▶ Information
>>>>>

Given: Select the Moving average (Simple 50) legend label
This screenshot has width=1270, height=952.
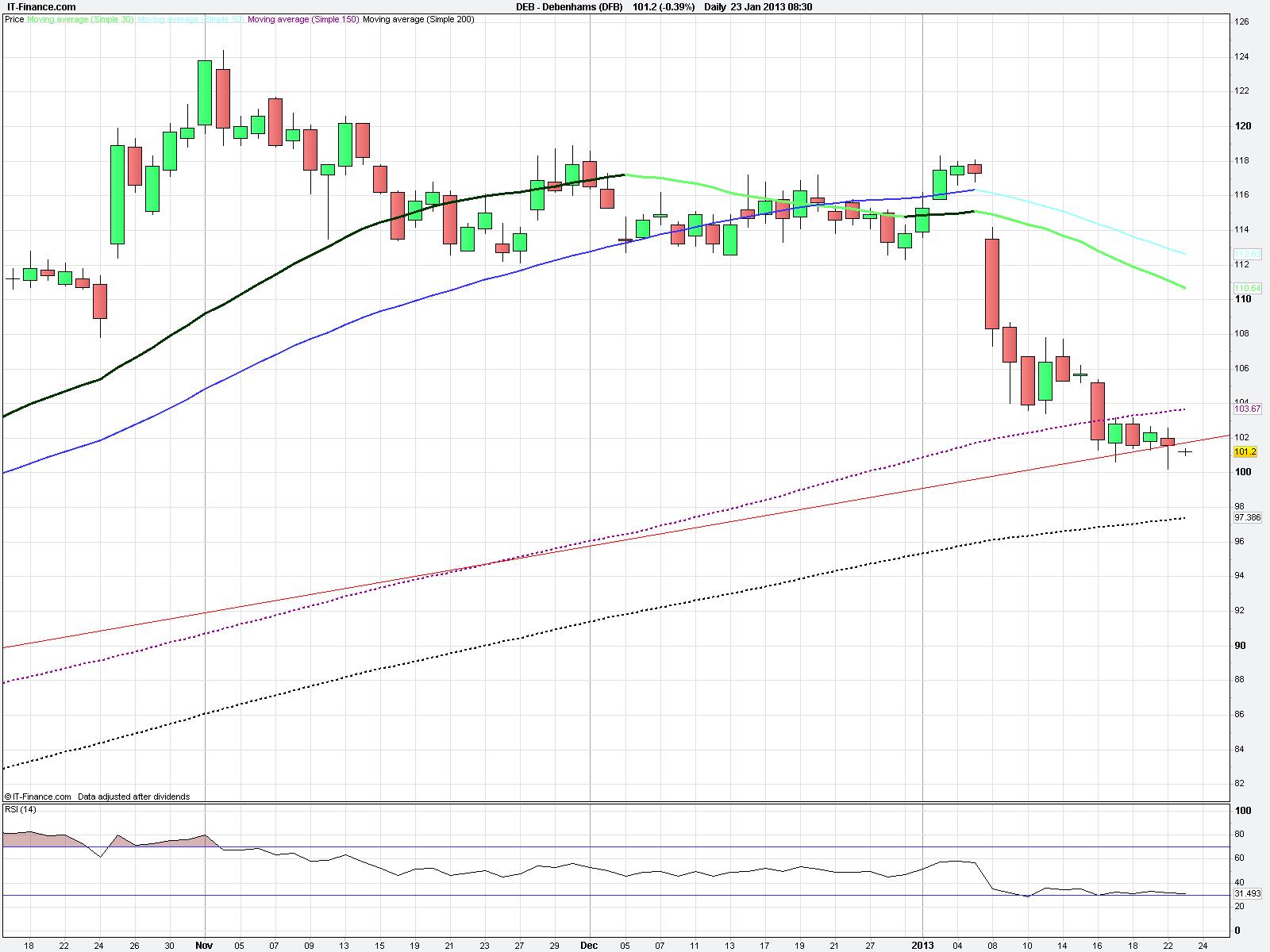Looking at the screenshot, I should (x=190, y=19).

<<<<<
>>>>>

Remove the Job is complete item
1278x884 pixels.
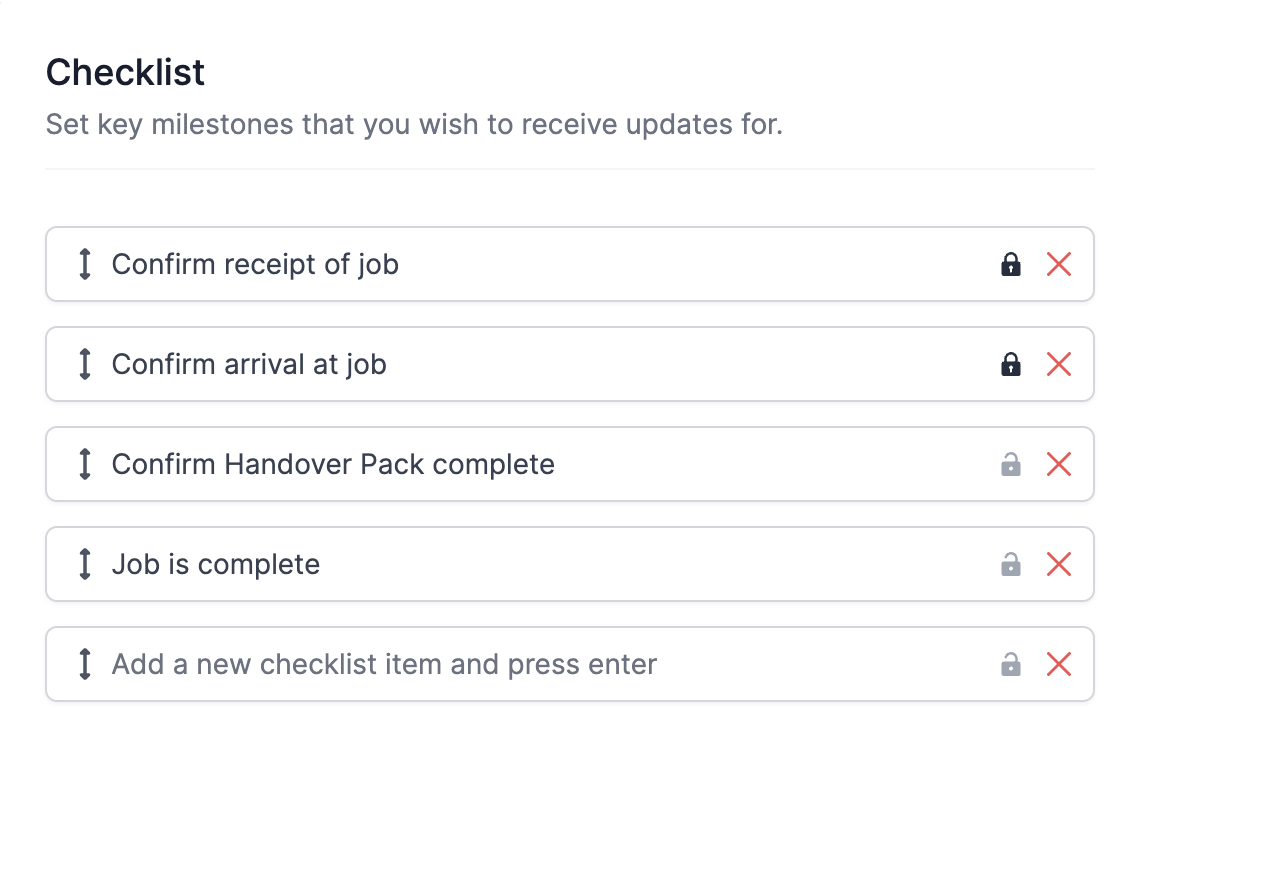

<<<<<
>>>>>

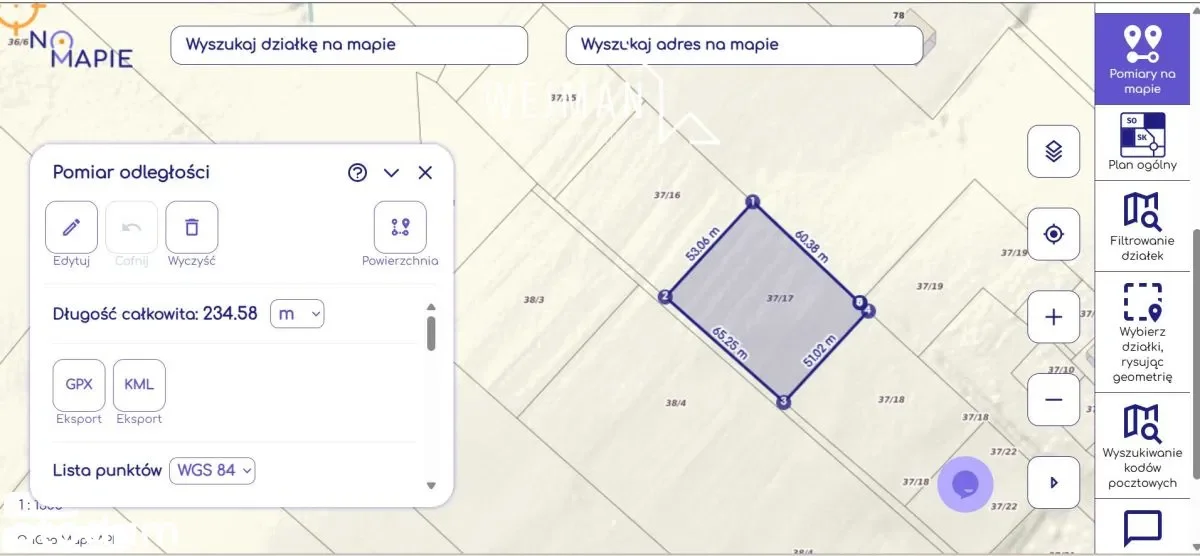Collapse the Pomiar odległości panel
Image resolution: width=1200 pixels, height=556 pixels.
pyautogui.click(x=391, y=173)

<<<<<

▶ Exercise
Take the lines above from the one containing "Remove the Job is complete item" to the one containing "1278x884 pixels." and retype them exactly, both ends included, with nothing added.

▶ Solution
Remove the Job is complete item
1278x884 pixels.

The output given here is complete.